*How to complete this task*.
Retype the lines below exactly, from the one that contains "Toggle the Authenticate checkbox" through the last, and leave every picture out.
■ ■ ■ ■ ■ ■ ■
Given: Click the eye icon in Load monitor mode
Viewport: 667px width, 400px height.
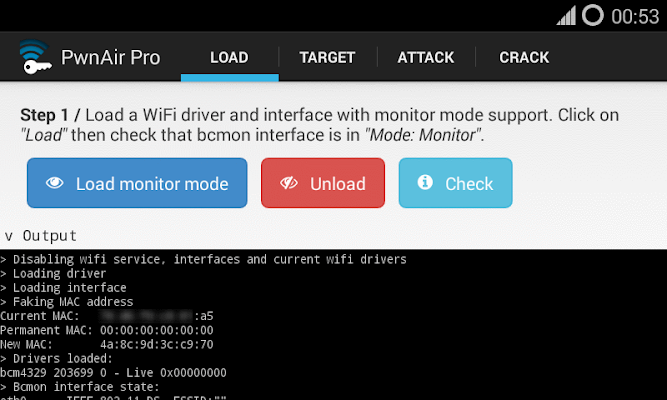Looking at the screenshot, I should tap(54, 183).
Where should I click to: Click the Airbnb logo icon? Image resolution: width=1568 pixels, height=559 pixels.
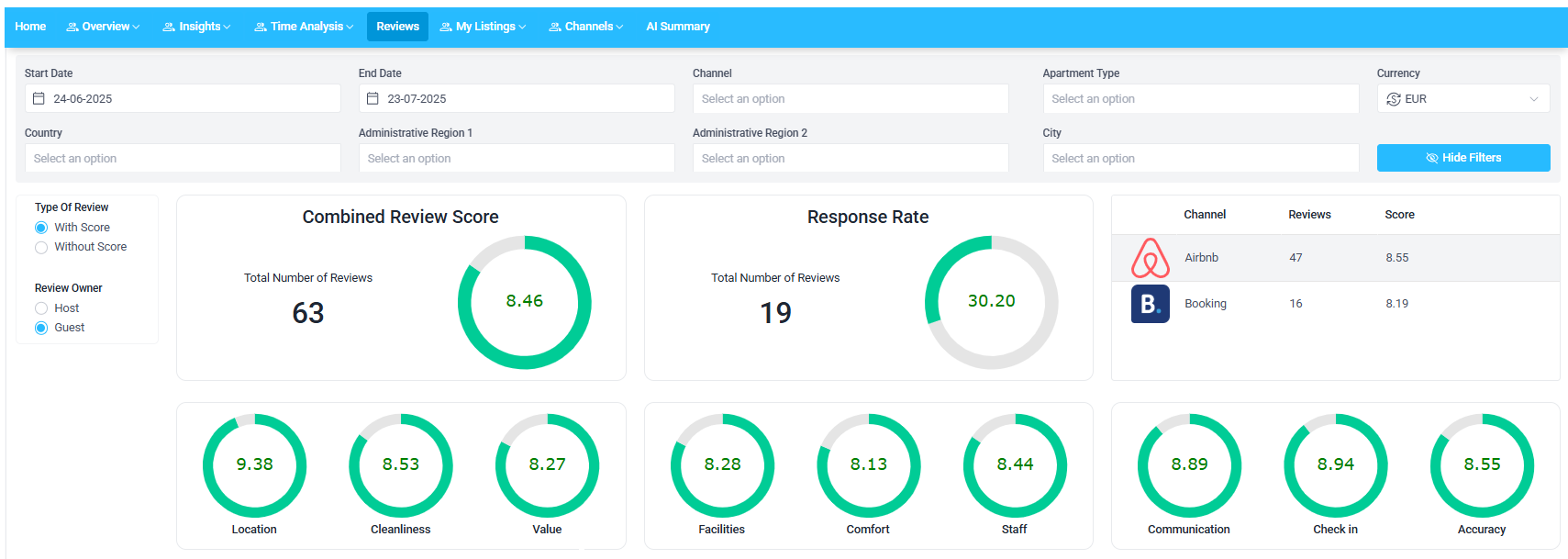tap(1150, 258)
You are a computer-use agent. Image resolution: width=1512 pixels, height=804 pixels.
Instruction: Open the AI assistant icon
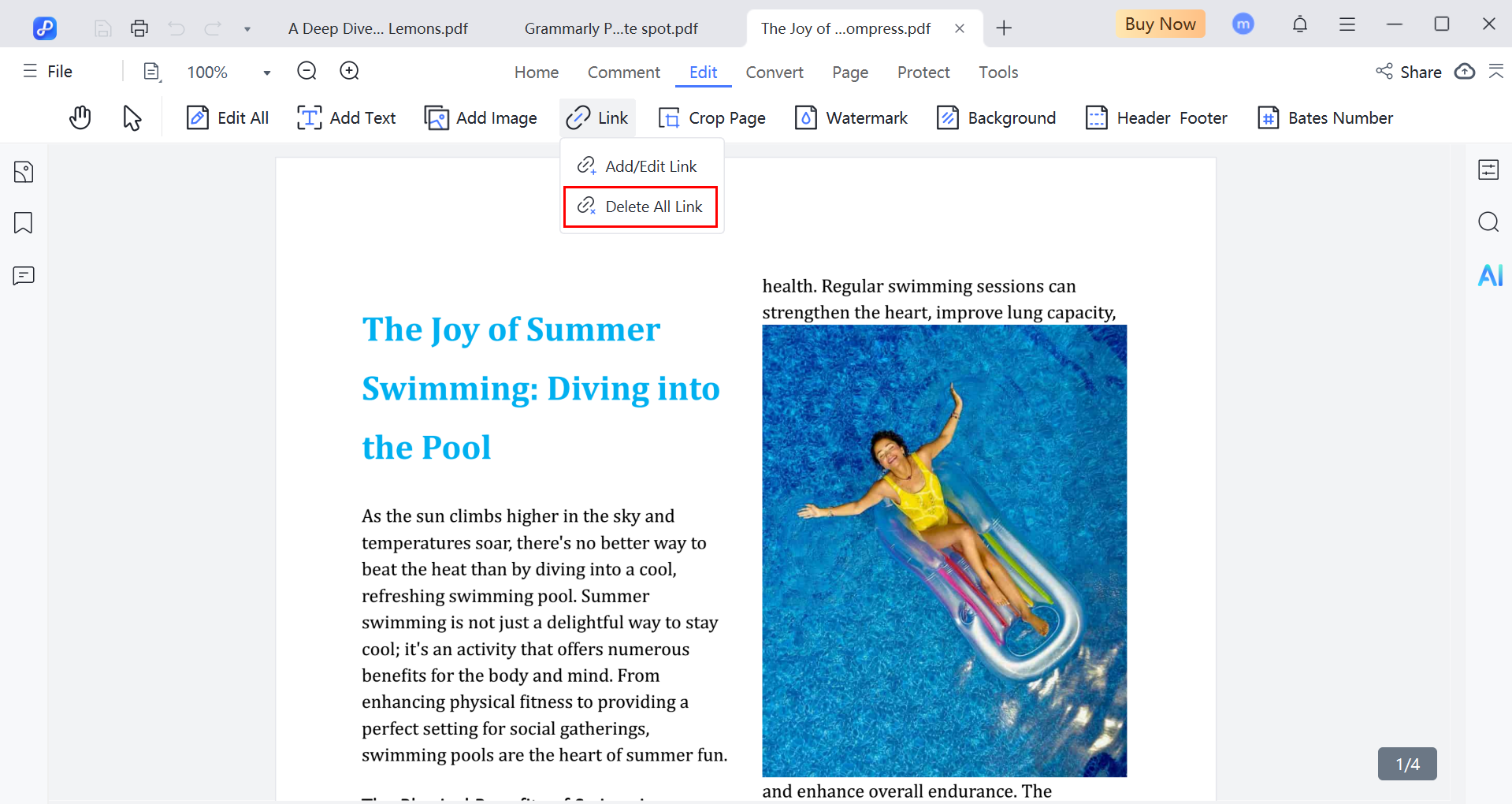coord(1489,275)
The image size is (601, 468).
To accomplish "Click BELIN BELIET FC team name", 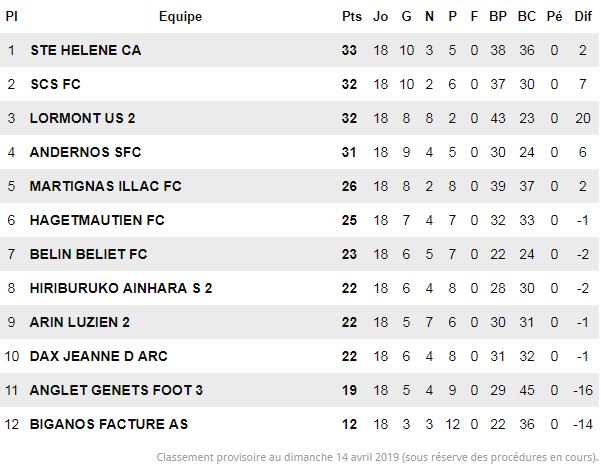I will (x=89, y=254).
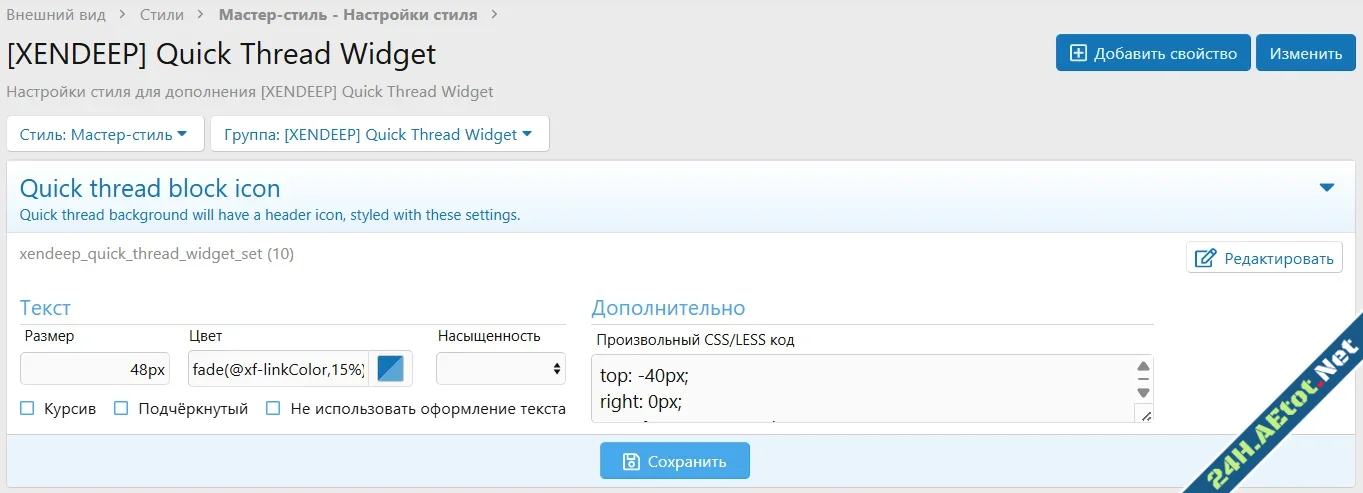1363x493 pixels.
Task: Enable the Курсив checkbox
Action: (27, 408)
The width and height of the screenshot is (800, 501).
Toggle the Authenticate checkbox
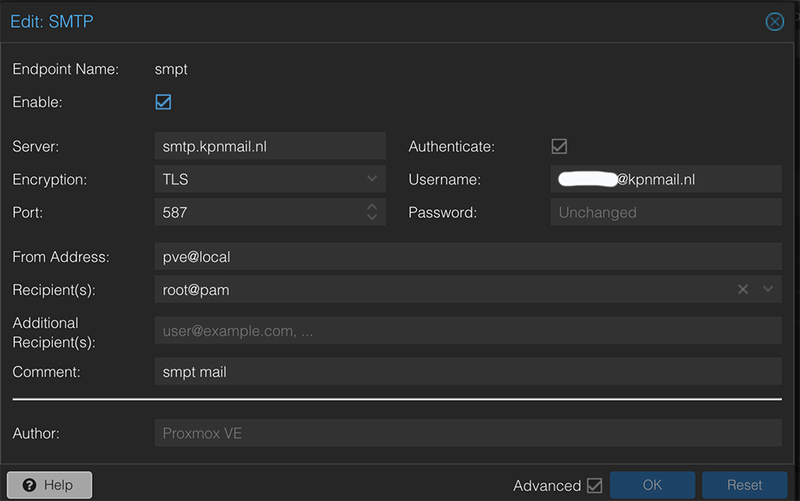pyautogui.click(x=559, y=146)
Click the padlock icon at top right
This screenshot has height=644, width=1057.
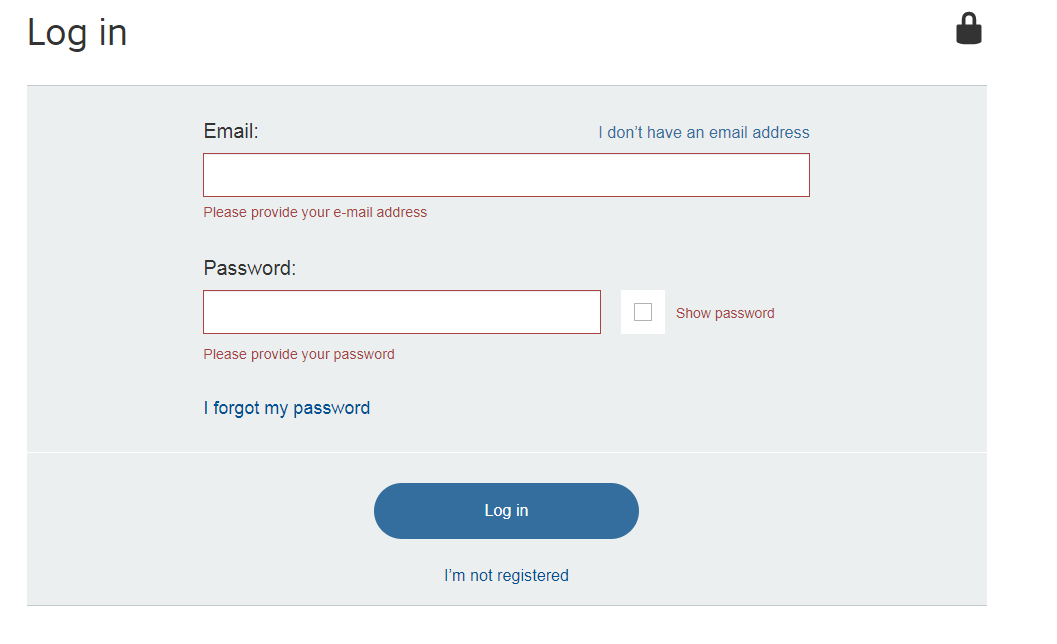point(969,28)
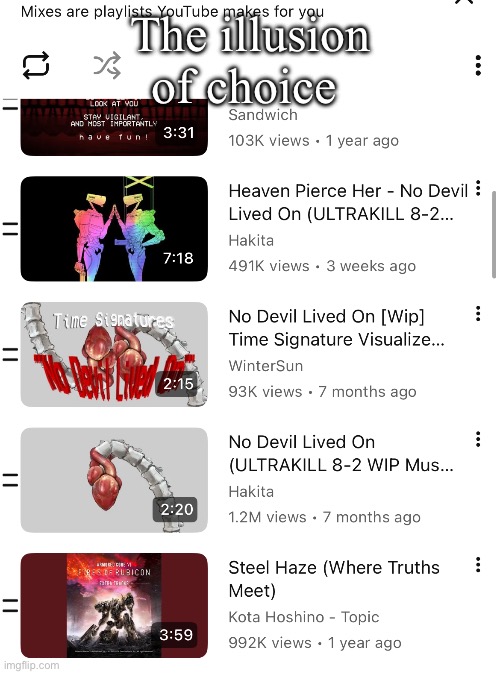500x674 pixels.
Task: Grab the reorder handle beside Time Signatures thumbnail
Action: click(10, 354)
■ ■ ■ ■ ■ ■ ■
*Answer section*.
Toggle the Authenticate checkbox
pyautogui.click(x=559, y=146)
Click the padlock icon at top right
This screenshot has height=644, width=1057.
point(969,28)
500x674 pixels.
Task: Grab the reorder handle beside Time Signatures thumbnail
Action: click(10, 354)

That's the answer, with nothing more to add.